Essentially, a MultiAuthenticator would be a proxy implementation for a collection of any number of Authenticator classes. There is already a proof of concept that works today. The main things it would need to do:

  1. custom login html to offer multiple links instead of just one
  2. record which sub-authenticator class is chosen in auth state
  3. wrap returned usernames to avoid collisions (could be fancy, and allow users to pick and map on successful login, or could be simple and apply a provider prefix/suffix.)

However, for the most part, oauth providers are consistent with a collection of URLs for configuration, and can be relatively brief configurations of GenericOAuthenticator (a few urls and a scope list).

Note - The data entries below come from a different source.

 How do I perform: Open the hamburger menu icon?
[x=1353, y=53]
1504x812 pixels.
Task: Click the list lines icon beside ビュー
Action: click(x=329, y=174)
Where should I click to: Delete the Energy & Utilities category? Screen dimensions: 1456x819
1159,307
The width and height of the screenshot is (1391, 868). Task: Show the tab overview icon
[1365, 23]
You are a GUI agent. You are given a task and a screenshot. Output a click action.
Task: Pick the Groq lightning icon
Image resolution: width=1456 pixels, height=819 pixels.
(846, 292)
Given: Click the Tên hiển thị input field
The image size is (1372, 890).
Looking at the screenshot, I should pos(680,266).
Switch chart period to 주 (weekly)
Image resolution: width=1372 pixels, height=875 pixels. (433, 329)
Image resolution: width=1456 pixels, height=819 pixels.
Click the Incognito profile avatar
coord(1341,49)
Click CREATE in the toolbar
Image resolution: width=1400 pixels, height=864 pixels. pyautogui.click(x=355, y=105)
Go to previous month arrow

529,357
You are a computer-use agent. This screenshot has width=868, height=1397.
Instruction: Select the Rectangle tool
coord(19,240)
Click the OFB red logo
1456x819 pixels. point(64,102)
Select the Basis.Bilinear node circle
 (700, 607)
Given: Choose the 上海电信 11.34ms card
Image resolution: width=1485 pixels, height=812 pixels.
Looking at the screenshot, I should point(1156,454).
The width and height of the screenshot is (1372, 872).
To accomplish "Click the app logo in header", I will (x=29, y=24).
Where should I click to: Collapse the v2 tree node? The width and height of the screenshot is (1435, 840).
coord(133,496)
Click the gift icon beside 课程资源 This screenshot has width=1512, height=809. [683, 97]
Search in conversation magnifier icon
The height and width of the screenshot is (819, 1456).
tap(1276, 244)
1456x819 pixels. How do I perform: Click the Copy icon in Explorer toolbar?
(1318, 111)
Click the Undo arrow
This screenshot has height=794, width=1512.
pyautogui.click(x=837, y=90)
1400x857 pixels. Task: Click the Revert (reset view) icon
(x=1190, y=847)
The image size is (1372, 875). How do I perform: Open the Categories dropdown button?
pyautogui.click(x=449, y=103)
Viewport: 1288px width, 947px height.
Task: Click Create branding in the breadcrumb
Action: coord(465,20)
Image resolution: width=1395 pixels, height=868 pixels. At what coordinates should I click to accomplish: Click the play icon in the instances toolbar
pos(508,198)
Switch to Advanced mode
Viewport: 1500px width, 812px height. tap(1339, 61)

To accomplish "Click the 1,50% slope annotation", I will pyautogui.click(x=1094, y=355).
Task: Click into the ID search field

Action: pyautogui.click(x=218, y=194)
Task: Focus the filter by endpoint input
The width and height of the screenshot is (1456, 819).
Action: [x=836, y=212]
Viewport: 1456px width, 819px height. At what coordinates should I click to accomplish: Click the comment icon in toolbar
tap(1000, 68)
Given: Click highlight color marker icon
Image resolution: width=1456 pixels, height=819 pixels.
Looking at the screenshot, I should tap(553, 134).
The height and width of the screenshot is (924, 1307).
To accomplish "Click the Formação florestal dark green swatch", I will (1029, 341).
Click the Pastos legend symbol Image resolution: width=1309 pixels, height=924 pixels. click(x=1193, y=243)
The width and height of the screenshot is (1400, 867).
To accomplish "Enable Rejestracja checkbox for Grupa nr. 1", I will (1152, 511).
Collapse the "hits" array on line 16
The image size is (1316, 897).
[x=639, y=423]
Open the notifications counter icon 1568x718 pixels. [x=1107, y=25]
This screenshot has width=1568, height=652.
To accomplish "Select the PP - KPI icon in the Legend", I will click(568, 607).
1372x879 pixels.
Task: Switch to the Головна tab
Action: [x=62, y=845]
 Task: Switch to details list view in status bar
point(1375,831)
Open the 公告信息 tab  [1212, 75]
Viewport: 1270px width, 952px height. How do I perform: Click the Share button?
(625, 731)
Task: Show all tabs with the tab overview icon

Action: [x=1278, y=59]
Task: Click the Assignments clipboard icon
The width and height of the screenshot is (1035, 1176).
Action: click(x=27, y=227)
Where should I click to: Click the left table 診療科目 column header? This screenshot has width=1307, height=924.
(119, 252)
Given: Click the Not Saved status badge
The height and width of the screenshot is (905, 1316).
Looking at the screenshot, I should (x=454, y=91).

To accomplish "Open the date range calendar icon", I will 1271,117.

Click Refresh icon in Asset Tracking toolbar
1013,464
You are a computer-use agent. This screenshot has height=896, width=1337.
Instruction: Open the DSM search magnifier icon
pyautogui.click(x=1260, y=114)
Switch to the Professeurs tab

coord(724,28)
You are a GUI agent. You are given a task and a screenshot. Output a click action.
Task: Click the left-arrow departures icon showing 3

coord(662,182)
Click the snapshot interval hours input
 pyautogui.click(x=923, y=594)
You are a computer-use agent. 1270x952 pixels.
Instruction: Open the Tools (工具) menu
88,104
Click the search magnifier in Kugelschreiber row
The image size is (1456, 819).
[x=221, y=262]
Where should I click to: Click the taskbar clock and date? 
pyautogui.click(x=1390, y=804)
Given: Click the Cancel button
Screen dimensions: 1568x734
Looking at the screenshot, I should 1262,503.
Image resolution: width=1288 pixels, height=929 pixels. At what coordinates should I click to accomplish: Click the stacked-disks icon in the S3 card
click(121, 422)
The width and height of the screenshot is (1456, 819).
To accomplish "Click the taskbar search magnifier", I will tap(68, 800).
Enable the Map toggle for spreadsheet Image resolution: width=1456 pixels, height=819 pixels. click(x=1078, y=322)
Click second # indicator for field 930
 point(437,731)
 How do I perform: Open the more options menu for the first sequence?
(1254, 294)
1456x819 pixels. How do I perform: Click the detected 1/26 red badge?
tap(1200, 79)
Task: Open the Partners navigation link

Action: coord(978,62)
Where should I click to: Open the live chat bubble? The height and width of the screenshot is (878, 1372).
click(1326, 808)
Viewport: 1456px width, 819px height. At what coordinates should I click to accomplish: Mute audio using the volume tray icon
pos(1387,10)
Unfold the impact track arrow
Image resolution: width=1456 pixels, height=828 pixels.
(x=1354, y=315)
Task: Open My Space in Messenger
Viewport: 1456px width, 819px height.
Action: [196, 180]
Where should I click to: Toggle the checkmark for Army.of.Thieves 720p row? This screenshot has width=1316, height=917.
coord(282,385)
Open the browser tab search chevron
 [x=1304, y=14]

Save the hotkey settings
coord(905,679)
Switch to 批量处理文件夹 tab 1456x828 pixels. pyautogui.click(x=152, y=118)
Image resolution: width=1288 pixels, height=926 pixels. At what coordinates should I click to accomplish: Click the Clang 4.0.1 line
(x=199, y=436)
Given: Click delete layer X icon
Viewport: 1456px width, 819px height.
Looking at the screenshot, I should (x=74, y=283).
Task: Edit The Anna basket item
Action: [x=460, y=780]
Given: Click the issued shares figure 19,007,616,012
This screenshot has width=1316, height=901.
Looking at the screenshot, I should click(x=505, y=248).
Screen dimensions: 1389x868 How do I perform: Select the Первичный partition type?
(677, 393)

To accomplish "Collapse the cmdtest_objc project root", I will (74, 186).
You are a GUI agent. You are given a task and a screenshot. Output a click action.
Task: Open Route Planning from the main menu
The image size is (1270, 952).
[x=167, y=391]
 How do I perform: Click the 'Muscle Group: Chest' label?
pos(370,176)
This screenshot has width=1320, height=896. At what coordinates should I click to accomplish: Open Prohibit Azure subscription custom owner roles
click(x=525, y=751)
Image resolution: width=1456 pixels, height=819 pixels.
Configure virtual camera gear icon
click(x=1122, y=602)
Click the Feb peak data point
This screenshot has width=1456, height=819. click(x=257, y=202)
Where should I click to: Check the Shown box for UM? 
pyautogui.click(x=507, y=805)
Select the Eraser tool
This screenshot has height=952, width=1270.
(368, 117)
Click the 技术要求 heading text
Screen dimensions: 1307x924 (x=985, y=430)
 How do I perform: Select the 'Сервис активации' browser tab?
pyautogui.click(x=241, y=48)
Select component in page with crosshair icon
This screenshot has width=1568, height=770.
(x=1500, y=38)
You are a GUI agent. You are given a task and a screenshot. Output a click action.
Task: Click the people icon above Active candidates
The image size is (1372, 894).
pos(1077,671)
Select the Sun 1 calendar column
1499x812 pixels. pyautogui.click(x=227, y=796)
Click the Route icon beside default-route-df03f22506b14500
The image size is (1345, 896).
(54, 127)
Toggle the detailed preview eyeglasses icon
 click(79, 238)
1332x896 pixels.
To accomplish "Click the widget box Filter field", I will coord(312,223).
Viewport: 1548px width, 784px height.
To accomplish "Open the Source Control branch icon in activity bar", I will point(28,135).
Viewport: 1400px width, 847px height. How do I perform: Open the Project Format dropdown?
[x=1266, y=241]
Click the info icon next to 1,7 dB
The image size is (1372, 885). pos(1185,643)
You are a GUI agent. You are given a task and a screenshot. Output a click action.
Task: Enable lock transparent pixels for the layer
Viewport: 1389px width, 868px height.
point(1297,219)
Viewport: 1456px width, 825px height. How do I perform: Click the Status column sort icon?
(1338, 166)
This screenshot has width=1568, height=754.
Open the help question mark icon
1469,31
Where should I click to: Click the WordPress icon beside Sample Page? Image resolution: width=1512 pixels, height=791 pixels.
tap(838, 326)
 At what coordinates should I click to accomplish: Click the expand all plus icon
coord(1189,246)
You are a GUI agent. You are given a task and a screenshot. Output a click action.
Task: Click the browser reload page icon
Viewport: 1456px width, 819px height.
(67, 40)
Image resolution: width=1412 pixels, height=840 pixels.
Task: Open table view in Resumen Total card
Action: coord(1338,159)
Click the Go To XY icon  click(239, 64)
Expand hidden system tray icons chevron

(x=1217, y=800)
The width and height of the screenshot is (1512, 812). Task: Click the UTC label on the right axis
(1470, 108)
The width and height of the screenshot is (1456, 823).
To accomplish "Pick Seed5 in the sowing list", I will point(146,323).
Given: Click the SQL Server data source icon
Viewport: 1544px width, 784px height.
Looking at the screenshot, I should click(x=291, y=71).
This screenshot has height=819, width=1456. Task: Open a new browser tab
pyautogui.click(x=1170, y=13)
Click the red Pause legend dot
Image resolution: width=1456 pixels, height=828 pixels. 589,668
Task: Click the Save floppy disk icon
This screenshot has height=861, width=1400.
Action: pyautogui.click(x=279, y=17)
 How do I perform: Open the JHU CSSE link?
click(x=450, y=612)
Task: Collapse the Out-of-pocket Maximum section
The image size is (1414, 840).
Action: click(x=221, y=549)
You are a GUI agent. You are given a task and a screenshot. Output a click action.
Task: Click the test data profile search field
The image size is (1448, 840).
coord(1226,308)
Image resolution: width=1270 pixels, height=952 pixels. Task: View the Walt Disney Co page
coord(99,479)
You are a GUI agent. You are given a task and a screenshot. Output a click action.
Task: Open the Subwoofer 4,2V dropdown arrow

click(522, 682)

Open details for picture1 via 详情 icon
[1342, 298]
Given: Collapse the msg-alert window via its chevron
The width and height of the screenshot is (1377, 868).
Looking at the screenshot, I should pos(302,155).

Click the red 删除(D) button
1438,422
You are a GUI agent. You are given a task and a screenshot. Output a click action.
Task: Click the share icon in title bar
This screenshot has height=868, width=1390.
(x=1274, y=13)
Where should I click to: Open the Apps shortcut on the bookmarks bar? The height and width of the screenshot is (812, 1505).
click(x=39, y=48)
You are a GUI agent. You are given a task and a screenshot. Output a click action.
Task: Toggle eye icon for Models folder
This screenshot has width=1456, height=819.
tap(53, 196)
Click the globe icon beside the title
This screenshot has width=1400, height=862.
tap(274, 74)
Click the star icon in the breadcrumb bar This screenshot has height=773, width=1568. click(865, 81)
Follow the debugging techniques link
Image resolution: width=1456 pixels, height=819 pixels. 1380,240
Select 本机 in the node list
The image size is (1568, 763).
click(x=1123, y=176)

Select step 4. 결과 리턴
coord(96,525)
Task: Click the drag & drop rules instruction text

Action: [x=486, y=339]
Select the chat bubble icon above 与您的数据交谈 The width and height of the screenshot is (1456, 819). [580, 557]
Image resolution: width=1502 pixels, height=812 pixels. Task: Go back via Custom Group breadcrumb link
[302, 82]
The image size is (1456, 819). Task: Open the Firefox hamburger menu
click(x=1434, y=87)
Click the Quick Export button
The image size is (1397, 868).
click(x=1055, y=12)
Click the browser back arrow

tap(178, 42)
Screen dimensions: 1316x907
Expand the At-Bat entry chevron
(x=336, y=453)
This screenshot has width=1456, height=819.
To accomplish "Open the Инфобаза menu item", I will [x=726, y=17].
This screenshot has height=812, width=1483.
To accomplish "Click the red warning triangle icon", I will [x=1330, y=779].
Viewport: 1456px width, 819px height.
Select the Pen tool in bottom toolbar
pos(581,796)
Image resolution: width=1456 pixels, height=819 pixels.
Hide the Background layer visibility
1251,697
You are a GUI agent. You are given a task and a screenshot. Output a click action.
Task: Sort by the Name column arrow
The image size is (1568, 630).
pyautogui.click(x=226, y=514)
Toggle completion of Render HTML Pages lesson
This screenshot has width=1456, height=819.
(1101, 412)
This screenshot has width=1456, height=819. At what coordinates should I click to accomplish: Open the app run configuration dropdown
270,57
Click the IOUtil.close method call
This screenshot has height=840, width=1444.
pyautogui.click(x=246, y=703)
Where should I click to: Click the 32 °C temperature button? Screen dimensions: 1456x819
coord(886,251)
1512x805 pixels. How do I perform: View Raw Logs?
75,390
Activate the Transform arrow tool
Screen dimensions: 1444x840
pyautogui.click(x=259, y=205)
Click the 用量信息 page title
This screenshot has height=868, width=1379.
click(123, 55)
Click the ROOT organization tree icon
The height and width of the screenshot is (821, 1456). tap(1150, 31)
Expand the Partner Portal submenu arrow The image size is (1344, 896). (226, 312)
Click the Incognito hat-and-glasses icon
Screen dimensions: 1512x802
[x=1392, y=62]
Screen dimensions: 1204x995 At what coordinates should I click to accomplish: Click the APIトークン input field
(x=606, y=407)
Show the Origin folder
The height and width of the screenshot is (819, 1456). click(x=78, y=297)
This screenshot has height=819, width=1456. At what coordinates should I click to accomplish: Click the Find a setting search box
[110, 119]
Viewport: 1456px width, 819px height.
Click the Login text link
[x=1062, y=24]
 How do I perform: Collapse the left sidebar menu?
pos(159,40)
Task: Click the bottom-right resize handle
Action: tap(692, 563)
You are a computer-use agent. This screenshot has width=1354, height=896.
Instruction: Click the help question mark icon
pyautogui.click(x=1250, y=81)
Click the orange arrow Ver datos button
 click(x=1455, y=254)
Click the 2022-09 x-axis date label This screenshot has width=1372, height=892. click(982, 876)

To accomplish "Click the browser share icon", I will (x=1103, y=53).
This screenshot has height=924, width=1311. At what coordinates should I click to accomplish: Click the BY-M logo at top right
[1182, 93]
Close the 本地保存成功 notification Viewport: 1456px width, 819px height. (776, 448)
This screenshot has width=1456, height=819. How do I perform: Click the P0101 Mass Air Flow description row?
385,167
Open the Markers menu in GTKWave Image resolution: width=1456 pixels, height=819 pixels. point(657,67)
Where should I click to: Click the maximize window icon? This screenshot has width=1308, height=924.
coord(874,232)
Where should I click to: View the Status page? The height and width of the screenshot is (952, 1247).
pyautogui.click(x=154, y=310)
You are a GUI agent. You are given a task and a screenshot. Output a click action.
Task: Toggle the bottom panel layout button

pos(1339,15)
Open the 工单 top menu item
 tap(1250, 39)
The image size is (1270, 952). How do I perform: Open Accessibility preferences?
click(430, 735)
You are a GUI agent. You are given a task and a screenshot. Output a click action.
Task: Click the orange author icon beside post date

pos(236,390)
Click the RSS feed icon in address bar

It may well make sense to promote the ‘collection of authenticators’ concept to a core JupyterHub feature (i.e. multiple Authenticators instead of one), but I think it’s best to implement it as MultiAuthenticator first. I don’t believe there are any current impediments to this, but the way to start is to try building it and see if/where that’s true. I think it’s appropriate to do this in the OAuthenticator package.

Looking at python-social-auth and django-allauth, they aren’t substantially different from OAuthenticator, but some folks have gone through all the tedious work to define lots of providers, which is great. I think it would be super useful to investigate consuming the python-social-auth API to generate authenticators so we don’t need to duplicate everything in OAuthenticator. If it goes well, maybe it should even be a dependency and we can reduce a lot of the redundant definitions we have.

So I see these main tasks to explore:

  1. implement MultiAuthenticator prototype in OAuthenticator, and test it out
  2. implement SocialAuthenticator that takes a name from python-social-auth and adapts it to the Authenticator API. The biggest impediment seems to be that social-auth is all sync APIs, so we’d need to wrap it in @run_in_executor to put blocking requests in a background thread.
  3. investigate python-social-auth to see if there are any other common APIs we should be making more consistent across our OAuthenticators.

If intrepid folks were really ambitious, this could start as a new package meant to be a successor to OAuthenticator, but not developing the original package. I think either approach is fine and has trade-offs - a new package means some repeated work, but minimal backward-compatibility concerns.